RAW DATA:
== Segment start ==

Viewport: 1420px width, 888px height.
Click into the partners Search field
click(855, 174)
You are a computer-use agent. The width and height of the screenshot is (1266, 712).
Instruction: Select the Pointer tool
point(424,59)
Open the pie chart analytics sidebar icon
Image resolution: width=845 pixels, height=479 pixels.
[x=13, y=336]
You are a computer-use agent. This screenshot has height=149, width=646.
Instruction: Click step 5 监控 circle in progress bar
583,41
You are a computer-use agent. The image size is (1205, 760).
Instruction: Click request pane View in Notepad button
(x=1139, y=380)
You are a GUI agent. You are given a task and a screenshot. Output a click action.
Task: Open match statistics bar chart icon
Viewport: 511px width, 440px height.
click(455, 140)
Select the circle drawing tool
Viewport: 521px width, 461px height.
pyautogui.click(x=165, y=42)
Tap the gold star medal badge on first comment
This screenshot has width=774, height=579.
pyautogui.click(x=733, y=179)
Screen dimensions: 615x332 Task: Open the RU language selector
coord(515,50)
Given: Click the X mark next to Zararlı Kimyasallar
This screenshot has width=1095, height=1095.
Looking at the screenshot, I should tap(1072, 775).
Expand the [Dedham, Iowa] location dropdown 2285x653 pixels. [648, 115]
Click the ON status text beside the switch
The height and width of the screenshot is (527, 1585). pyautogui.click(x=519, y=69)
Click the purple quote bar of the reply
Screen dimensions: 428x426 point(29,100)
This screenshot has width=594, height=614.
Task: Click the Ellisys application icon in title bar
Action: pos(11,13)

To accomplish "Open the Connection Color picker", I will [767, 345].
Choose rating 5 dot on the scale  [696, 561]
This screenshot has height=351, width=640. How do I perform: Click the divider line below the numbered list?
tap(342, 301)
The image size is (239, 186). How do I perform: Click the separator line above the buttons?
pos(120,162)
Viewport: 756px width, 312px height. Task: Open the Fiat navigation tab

== Segment end ==

Which of the lines in the data hold the string "agent"? Report each of them by copying it.

You are a computer-use agent. The width and height of the screenshot is (1266, 712).
You are a computer-use agent. This screenshot has height=149, width=646.
You are a computer-use agent. The image size is (1205, 760).
You are a GUI agent. You are given a task and a screenshot. Output a click action.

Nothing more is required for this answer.